Understanding natural language assumes one way or another, being able to select the appropriate meaning for each word in a text. Word-sense disambiguation is, by far, the most difficult part of the semantic processing required for natural language understanding. In a limited domain of discourse this problem is alleviated by considering only a few of the senses one word would have listed in any general purpose dictionary. Moreover, when multiple senses are considered for a lexical item, the granularity of these senses is very coarse so that discriminating them is much simpler than in the general case. Such a solution, although computationally motivated with respect to the universe of discourse considered, has the disadvantage of reduced portability and is fallible when the meanings of words cross the boundaries of the prescribed universe of discourse.

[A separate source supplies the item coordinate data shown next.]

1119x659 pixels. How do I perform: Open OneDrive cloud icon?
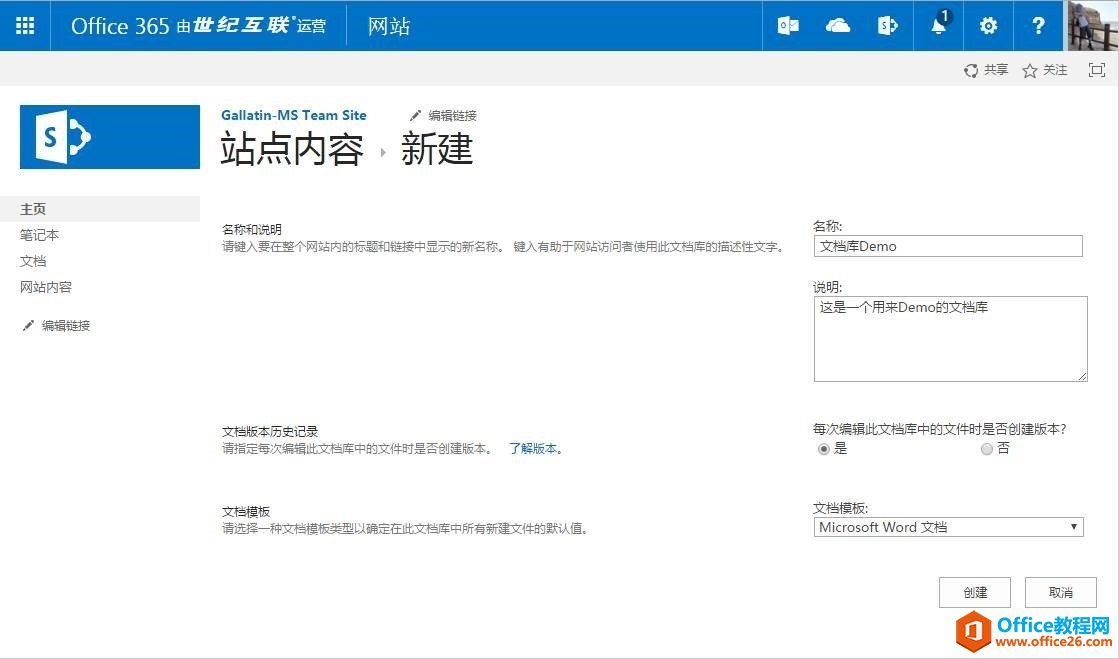click(838, 26)
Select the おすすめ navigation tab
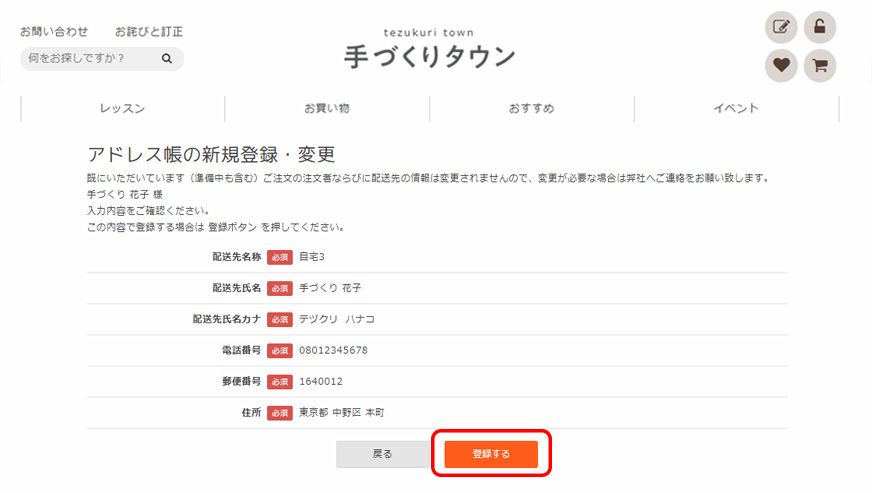The width and height of the screenshot is (872, 493). (x=531, y=108)
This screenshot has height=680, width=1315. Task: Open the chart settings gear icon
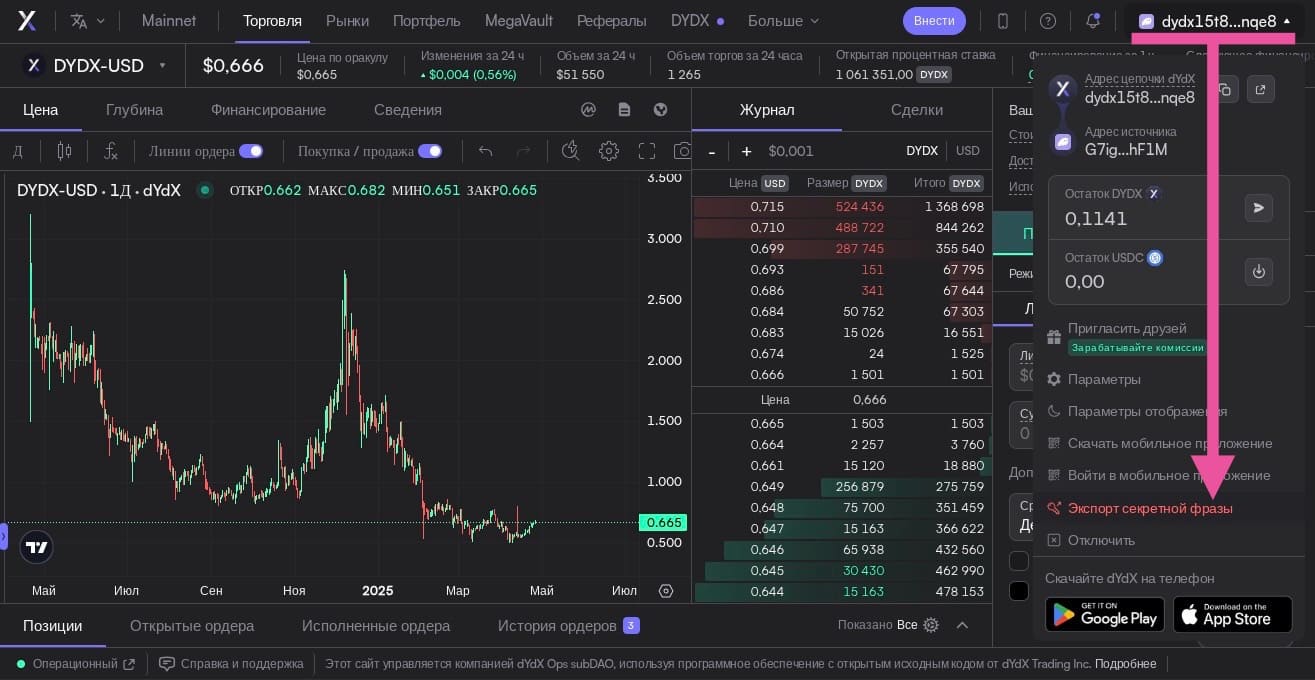click(609, 151)
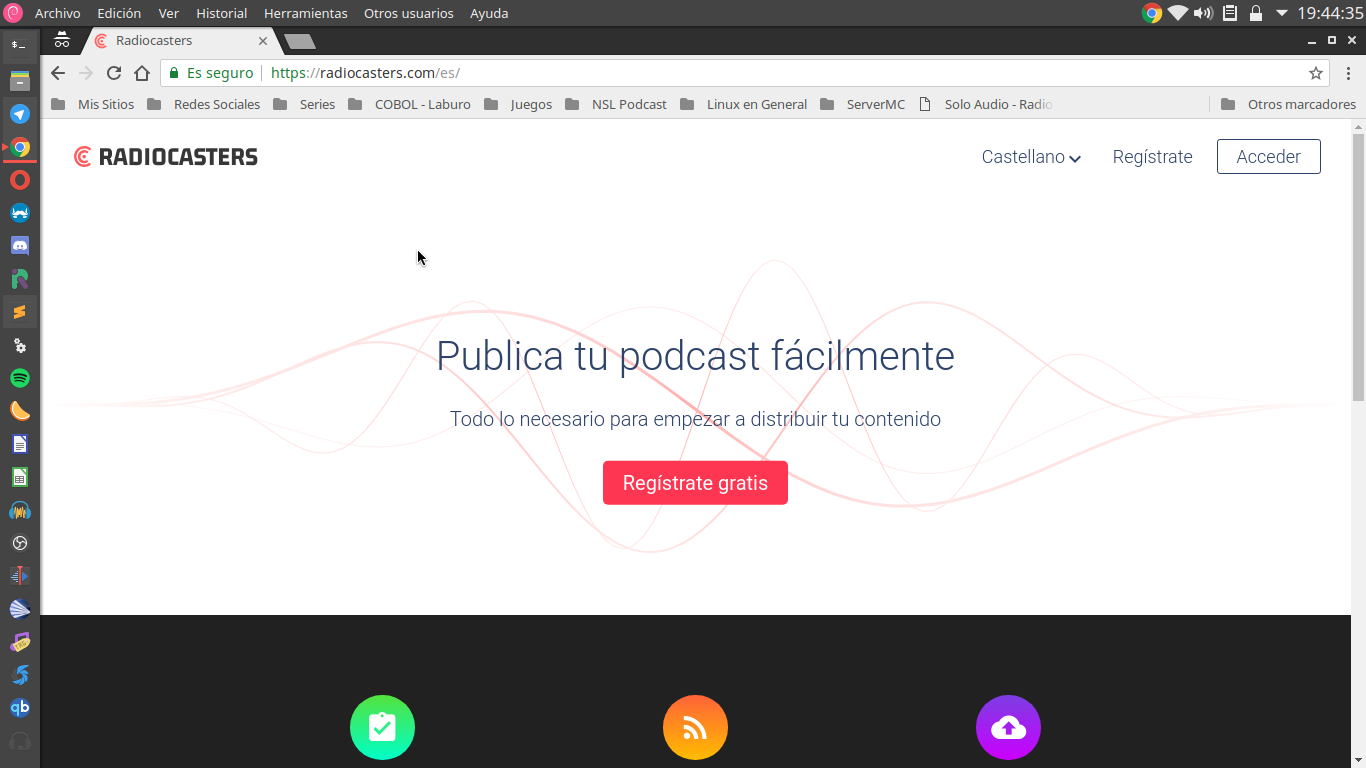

A general semantic lexicon, such as Princeton WordNet 2.0 (henceforth PWN2.0), with word-senses labeled for specialized domains offers much more expressivity and power, reducing application dependency but, on the other hand posing the hard and challenging problem of contextual word-sense disambiguation. We describe a multilingual environment, relying on several monolingual wordnets, aligned to PWN2.0 via an interlingual index (ILI), for word-sense disambiguation in parallel texts. The words of interest, irrespective of the language in the multilingual documents are uniformly disambiguated by using the same sense-inventory labels.